[Saved dataset items]
-.-.-

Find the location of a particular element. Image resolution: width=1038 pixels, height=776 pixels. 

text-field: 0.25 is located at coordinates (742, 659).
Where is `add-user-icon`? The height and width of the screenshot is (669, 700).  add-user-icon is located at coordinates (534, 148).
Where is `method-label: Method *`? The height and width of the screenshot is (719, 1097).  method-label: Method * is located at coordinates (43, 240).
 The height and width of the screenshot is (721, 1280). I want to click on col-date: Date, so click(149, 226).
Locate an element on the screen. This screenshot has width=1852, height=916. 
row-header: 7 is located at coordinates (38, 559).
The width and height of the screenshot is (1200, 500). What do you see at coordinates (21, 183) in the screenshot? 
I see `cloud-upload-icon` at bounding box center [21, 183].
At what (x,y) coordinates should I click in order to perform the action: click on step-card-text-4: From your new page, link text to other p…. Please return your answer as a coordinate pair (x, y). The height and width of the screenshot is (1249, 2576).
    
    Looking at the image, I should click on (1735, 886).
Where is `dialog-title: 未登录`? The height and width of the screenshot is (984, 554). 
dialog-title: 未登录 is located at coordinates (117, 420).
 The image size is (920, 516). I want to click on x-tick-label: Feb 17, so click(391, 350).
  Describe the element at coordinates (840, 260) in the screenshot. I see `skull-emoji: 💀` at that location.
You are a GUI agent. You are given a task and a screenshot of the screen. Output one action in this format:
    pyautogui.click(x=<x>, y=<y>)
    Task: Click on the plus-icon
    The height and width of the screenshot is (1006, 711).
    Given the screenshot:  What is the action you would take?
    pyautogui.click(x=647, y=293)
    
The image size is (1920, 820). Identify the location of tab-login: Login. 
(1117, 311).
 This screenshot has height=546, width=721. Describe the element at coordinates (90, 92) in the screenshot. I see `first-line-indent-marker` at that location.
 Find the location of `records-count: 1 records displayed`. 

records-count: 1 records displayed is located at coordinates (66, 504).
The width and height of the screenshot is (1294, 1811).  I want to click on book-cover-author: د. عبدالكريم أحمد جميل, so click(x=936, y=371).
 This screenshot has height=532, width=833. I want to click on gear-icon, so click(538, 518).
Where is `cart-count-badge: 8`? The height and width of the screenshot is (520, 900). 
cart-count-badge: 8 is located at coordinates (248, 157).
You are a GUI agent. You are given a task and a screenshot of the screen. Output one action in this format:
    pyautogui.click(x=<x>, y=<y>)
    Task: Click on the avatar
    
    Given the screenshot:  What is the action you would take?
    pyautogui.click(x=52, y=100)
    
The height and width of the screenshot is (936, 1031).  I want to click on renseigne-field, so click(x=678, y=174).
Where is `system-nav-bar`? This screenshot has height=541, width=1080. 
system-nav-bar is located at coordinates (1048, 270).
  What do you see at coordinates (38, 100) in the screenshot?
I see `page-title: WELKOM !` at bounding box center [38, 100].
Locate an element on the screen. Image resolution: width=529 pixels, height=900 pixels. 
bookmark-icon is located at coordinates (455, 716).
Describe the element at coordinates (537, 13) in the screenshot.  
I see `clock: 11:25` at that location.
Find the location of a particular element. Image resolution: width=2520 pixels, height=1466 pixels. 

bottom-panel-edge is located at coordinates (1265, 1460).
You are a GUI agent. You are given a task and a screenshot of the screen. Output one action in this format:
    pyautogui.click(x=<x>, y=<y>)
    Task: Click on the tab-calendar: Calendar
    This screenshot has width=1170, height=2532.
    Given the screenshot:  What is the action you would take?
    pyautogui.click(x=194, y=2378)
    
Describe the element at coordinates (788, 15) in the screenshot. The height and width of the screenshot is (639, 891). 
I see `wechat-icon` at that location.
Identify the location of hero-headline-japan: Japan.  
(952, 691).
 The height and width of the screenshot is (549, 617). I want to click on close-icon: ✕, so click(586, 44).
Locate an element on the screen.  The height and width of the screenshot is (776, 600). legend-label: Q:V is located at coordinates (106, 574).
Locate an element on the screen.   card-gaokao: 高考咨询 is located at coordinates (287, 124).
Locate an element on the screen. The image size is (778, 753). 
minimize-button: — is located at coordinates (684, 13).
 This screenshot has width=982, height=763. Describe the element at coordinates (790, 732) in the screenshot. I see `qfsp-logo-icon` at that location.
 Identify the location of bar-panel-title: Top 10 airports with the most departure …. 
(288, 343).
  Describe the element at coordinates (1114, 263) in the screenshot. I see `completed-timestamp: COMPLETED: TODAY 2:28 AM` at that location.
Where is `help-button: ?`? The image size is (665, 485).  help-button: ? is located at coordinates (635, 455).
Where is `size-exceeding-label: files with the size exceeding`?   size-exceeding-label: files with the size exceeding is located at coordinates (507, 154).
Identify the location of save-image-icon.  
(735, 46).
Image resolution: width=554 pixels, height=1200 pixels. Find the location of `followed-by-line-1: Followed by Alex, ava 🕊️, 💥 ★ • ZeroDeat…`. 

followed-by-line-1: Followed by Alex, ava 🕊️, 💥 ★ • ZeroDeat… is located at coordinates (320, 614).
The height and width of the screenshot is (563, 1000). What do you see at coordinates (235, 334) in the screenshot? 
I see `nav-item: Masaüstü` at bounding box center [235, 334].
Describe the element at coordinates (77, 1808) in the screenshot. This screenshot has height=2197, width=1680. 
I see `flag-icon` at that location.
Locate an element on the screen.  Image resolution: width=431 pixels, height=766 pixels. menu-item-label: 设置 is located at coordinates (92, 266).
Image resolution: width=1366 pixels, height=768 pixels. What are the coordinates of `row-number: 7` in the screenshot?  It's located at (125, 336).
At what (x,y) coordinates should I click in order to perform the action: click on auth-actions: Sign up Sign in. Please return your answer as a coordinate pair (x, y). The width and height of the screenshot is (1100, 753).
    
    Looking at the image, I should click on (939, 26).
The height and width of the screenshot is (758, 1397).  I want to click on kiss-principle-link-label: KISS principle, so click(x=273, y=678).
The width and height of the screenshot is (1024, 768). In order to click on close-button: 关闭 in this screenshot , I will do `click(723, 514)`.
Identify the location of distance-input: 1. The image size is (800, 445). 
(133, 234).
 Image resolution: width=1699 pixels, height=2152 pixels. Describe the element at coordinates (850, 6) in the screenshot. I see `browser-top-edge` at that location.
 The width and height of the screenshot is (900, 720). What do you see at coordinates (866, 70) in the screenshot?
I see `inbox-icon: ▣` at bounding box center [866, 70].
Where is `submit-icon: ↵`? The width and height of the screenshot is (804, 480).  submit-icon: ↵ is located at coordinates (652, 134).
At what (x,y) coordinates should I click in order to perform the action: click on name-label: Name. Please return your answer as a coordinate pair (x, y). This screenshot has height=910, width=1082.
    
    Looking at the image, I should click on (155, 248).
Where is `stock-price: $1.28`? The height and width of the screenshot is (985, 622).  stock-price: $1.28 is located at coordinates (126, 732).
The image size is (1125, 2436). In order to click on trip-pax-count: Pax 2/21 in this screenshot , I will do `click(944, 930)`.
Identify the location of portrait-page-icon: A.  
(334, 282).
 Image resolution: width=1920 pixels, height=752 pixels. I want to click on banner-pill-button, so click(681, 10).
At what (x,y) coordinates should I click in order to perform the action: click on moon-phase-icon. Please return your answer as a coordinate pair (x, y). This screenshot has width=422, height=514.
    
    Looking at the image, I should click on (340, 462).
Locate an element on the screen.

-.-.-

WHAT IS BEING ASKED →
Repeat all of the data above line for line, changing nothing.

RESULT OF THE EXERCISE →
Find the location of a particular element. Image resolution: width=1038 pixels, height=776 pixels. 

text-field: 0.25 is located at coordinates (742, 659).
Where is `add-user-icon`? The height and width of the screenshot is (669, 700).  add-user-icon is located at coordinates (534, 148).
Where is `method-label: Method *`? The height and width of the screenshot is (719, 1097).  method-label: Method * is located at coordinates (43, 240).
 The height and width of the screenshot is (721, 1280). I want to click on col-date: Date, so click(149, 226).
Locate an element on the screen. This screenshot has width=1852, height=916. 
row-header: 7 is located at coordinates (38, 559).
The width and height of the screenshot is (1200, 500). What do you see at coordinates (21, 183) in the screenshot? 
I see `cloud-upload-icon` at bounding box center [21, 183].
At what (x,y) coordinates should I click in order to perform the action: click on step-card-text-4: From your new page, link text to other p…. Please return your answer as a coordinate pair (x, y). The height and width of the screenshot is (1249, 2576).
    
    Looking at the image, I should click on (1735, 886).
Where is `dialog-title: 未登录`? The height and width of the screenshot is (984, 554). 
dialog-title: 未登录 is located at coordinates (117, 420).
 The image size is (920, 516). I want to click on x-tick-label: Feb 17, so click(391, 350).
  Describe the element at coordinates (840, 260) in the screenshot. I see `skull-emoji: 💀` at that location.
You are a GUI agent. You are given a task and a screenshot of the screen. Output one action in this format:
    pyautogui.click(x=<x>, y=<y>)
    Task: Click on the plus-icon
    The height and width of the screenshot is (1006, 711).
    Given the screenshot:  What is the action you would take?
    pyautogui.click(x=647, y=293)
    
The image size is (1920, 820). Identify the location of tab-login: Login. 
(1117, 311).
 This screenshot has height=546, width=721. Describe the element at coordinates (90, 92) in the screenshot. I see `first-line-indent-marker` at that location.
 Find the location of `records-count: 1 records displayed`. 

records-count: 1 records displayed is located at coordinates (66, 504).
The width and height of the screenshot is (1294, 1811).  I want to click on book-cover-author: د. عبدالكريم أحمد جميل, so click(x=936, y=371).
 This screenshot has height=532, width=833. I want to click on gear-icon, so click(538, 518).
Where is `cart-count-badge: 8`? The height and width of the screenshot is (520, 900). 
cart-count-badge: 8 is located at coordinates (248, 157).
You are a GUI agent. You are given a task and a screenshot of the screen. Output one action in this format:
    pyautogui.click(x=<x>, y=<y>)
    Task: Click on the avatar
    
    Given the screenshot:  What is the action you would take?
    pyautogui.click(x=52, y=100)
    
The height and width of the screenshot is (936, 1031).  I want to click on renseigne-field, so click(x=678, y=174).
Where is `system-nav-bar`? This screenshot has height=541, width=1080. 
system-nav-bar is located at coordinates (1048, 270).
  What do you see at coordinates (38, 100) in the screenshot?
I see `page-title: WELKOM !` at bounding box center [38, 100].
Locate an element on the screen. Image resolution: width=529 pixels, height=900 pixels. 
bookmark-icon is located at coordinates (455, 716).
Describe the element at coordinates (537, 13) in the screenshot.  
I see `clock: 11:25` at that location.
Find the location of a particular element. Image resolution: width=2520 pixels, height=1466 pixels. 

bottom-panel-edge is located at coordinates (1265, 1460).
You are a GUI agent. You are given a task and a screenshot of the screen. Output one action in this format:
    pyautogui.click(x=<x>, y=<y>)
    Task: Click on the tab-calendar: Calendar
    This screenshot has width=1170, height=2532.
    Given the screenshot:  What is the action you would take?
    pyautogui.click(x=194, y=2378)
    
Describe the element at coordinates (788, 15) in the screenshot. The height and width of the screenshot is (639, 891). 
I see `wechat-icon` at that location.
Identify the location of hero-headline-japan: Japan.  
(952, 691).
 The height and width of the screenshot is (549, 617). I want to click on close-icon: ✕, so click(586, 44).
Locate an element on the screen.  The height and width of the screenshot is (776, 600). legend-label: Q:V is located at coordinates (106, 574).
Locate an element on the screen.   card-gaokao: 高考咨询 is located at coordinates (287, 124).
Locate an element on the screen. The image size is (778, 753). 
minimize-button: — is located at coordinates (684, 13).
 This screenshot has width=982, height=763. Describe the element at coordinates (790, 732) in the screenshot. I see `qfsp-logo-icon` at that location.
 Identify the location of bar-panel-title: Top 10 airports with the most departure …. 
(288, 343).
  Describe the element at coordinates (1114, 263) in the screenshot. I see `completed-timestamp: COMPLETED: TODAY 2:28 AM` at that location.
Where is `help-button: ?`? The image size is (665, 485).  help-button: ? is located at coordinates (635, 455).
Where is `size-exceeding-label: files with the size exceeding`?   size-exceeding-label: files with the size exceeding is located at coordinates (507, 154).
Identify the location of save-image-icon.  
(735, 46).
Image resolution: width=554 pixels, height=1200 pixels. Find the location of `followed-by-line-1: Followed by Alex, ava 🕊️, 💥 ★ • ZeroDeat…`. 

followed-by-line-1: Followed by Alex, ava 🕊️, 💥 ★ • ZeroDeat… is located at coordinates (320, 614).
The height and width of the screenshot is (563, 1000). What do you see at coordinates (235, 334) in the screenshot? 
I see `nav-item: Masaüstü` at bounding box center [235, 334].
Describe the element at coordinates (77, 1808) in the screenshot. This screenshot has height=2197, width=1680. 
I see `flag-icon` at that location.
Locate an element on the screen.  Image resolution: width=431 pixels, height=766 pixels. menu-item-label: 设置 is located at coordinates (92, 266).
Image resolution: width=1366 pixels, height=768 pixels. What are the coordinates of `row-number: 7` in the screenshot?  It's located at (125, 336).
At what (x,y) coordinates should I click in order to perform the action: click on auth-actions: Sign up Sign in. Please return your answer as a coordinate pair (x, y). The width and height of the screenshot is (1100, 753).
    
    Looking at the image, I should click on (939, 26).
The height and width of the screenshot is (758, 1397).  I want to click on kiss-principle-link-label: KISS principle, so click(x=273, y=678).
The width and height of the screenshot is (1024, 768). In order to click on close-button: 关闭 in this screenshot , I will do `click(723, 514)`.
Identify the location of distance-input: 1. The image size is (800, 445). 
(133, 234).
 Image resolution: width=1699 pixels, height=2152 pixels. Describe the element at coordinates (850, 6) in the screenshot. I see `browser-top-edge` at that location.
 The width and height of the screenshot is (900, 720). What do you see at coordinates (866, 70) in the screenshot?
I see `inbox-icon: ▣` at bounding box center [866, 70].
Where is `submit-icon: ↵`? The width and height of the screenshot is (804, 480).  submit-icon: ↵ is located at coordinates (652, 134).
At what (x,y) coordinates should I click in order to perform the action: click on name-label: Name. Please return your answer as a coordinate pair (x, y). This screenshot has height=910, width=1082.
    
    Looking at the image, I should click on (155, 248).
Where is `stock-price: $1.28`? The height and width of the screenshot is (985, 622).  stock-price: $1.28 is located at coordinates (126, 732).
The image size is (1125, 2436). In order to click on trip-pax-count: Pax 2/21 in this screenshot , I will do `click(944, 930)`.
Identify the location of portrait-page-icon: A.  
(334, 282).
 Image resolution: width=1920 pixels, height=752 pixels. I want to click on banner-pill-button, so click(681, 10).
At what (x,y) coordinates should I click in order to perform the action: click on moon-phase-icon. Please return your answer as a coordinate pair (x, y). This screenshot has width=422, height=514.
    
    Looking at the image, I should click on (340, 462).
Locate an element on the screen.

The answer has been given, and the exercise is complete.